-- Job --
Convert the lines of material below into a numbered list, leaving out any blank lines.

○ ○ ○ ○

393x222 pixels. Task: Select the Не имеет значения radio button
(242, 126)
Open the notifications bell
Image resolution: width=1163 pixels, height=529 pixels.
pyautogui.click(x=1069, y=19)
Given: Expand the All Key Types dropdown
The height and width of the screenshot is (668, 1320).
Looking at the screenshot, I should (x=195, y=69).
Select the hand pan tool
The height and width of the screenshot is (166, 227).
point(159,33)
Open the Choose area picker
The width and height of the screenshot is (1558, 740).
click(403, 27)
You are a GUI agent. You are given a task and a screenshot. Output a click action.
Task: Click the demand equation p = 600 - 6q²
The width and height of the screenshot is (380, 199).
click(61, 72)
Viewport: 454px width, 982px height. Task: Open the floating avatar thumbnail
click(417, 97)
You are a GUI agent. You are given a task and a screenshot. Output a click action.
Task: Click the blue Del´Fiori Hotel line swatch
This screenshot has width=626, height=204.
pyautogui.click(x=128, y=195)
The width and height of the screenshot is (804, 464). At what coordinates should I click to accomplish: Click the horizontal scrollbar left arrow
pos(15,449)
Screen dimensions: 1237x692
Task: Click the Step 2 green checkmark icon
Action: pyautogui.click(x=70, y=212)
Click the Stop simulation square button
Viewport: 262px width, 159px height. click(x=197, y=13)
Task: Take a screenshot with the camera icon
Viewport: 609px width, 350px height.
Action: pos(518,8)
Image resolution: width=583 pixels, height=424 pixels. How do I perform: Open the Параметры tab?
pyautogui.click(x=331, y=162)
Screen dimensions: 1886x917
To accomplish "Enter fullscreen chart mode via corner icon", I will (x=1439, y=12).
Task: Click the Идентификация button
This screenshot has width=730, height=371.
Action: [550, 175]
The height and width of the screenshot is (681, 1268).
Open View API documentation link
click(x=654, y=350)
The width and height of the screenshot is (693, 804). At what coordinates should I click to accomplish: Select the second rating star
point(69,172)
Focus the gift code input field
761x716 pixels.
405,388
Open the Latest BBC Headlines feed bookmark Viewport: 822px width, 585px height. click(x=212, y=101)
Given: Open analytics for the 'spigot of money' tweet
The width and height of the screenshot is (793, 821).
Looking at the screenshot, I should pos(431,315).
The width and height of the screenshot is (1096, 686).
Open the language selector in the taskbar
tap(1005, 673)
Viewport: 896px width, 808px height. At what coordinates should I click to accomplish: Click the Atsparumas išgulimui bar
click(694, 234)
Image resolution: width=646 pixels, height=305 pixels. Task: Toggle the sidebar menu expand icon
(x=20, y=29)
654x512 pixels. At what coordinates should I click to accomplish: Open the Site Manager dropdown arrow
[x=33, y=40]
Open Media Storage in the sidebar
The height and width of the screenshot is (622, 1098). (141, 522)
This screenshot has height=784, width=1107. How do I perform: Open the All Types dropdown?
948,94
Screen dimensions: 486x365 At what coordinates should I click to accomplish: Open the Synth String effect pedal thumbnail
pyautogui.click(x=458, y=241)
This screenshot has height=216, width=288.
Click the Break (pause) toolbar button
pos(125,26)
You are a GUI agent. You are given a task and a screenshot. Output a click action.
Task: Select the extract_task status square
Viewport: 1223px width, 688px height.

○ ○ ○ ○

-- Expected answer --
1. 393x222 pixels. Task: Select the Не имеет значения radio button
2. (242, 126)
3. Open the notifications bell
4. Image resolution: width=1163 pixels, height=529 pixels.
5. pyautogui.click(x=1069, y=19)
6. Given: Expand the All Key Types dropdown
7. The height and width of the screenshot is (668, 1320).
8. Looking at the screenshot, I should (x=195, y=69).
9. Select the hand pan tool
10. The height and width of the screenshot is (166, 227).
11. point(159,33)
12. Open the Choose area picker
13. The width and height of the screenshot is (1558, 740).
14. click(403, 27)
15. You are a GUI agent. You are given a task and a screenshot. Output a click action.
16. Task: Click the demand equation p = 600 - 6q²
17. The width and height of the screenshot is (380, 199).
18. click(61, 72)
19. Viewport: 454px width, 982px height. Task: Open the floating avatar thumbnail
20. click(417, 97)
21. You are a GUI agent. You are given a task and a screenshot. Output a click action.
22. Task: Click the blue Del´Fiori Hotel line swatch
23. This screenshot has width=626, height=204.
24. pyautogui.click(x=128, y=195)
25. The width and height of the screenshot is (804, 464). At what coordinates should I click to accomplish: Click the horizontal scrollbar left arrow
26. pos(15,449)
27. Screen dimensions: 1237x692
28. Task: Click the Step 2 green checkmark icon
29. Action: pyautogui.click(x=70, y=212)
30. Click the Stop simulation square button
31. Viewport: 262px width, 159px height. click(x=197, y=13)
32. Task: Take a screenshot with the camera icon
33. Viewport: 609px width, 350px height.
34. Action: pos(518,8)
35. Image resolution: width=583 pixels, height=424 pixels. How do I perform: Open the Параметры tab?
36. pyautogui.click(x=331, y=162)
37. Screen dimensions: 1886x917
38. To accomplish "Enter fullscreen chart mode via corner icon", I will (x=1439, y=12).
39. Task: Click the Идентификация button
40. This screenshot has width=730, height=371.
41. Action: [550, 175]
42. The height and width of the screenshot is (681, 1268).
43. Open View API documentation link
44. click(x=654, y=350)
45. The width and height of the screenshot is (693, 804). At what coordinates should I click to accomplish: Select the second rating star
46. point(69,172)
47. Focus the gift code input field
48. 761x716 pixels.
49. 405,388
50. Open the Latest BBC Headlines feed bookmark Viewport: 822px width, 585px height. click(x=212, y=101)
51. Given: Open analytics for the 'spigot of money' tweet
52. The width and height of the screenshot is (793, 821).
53. Looking at the screenshot, I should pos(431,315).
54. The width and height of the screenshot is (1096, 686).
55. Open the language selector in the taskbar
56. tap(1005, 673)
57. Viewport: 896px width, 808px height. At what coordinates should I click to accomplish: Click the Atsparumas išgulimui bar
58. click(694, 234)
59. Image resolution: width=646 pixels, height=305 pixels. Task: Toggle the sidebar menu expand icon
60. (x=20, y=29)
61. 654x512 pixels. At what coordinates should I click to accomplish: Open the Site Manager dropdown arrow
62. [x=33, y=40]
63. Open Media Storage in the sidebar
64. The height and width of the screenshot is (622, 1098). (141, 522)
65. This screenshot has height=784, width=1107. How do I perform: Open the All Types dropdown?
66. 948,94
67. Screen dimensions: 486x365 At what coordinates should I click to accomplish: Open the Synth String effect pedal thumbnail
68. pyautogui.click(x=458, y=241)
69. This screenshot has height=216, width=288.
70. Click the Break (pause) toolbar button
71. pos(125,26)
72. You are a GUI agent. You are given a task and a screenshot. Output a click action.
73. Task: Select the extract_task status square
74. Viewport: 1223px width, 688px height.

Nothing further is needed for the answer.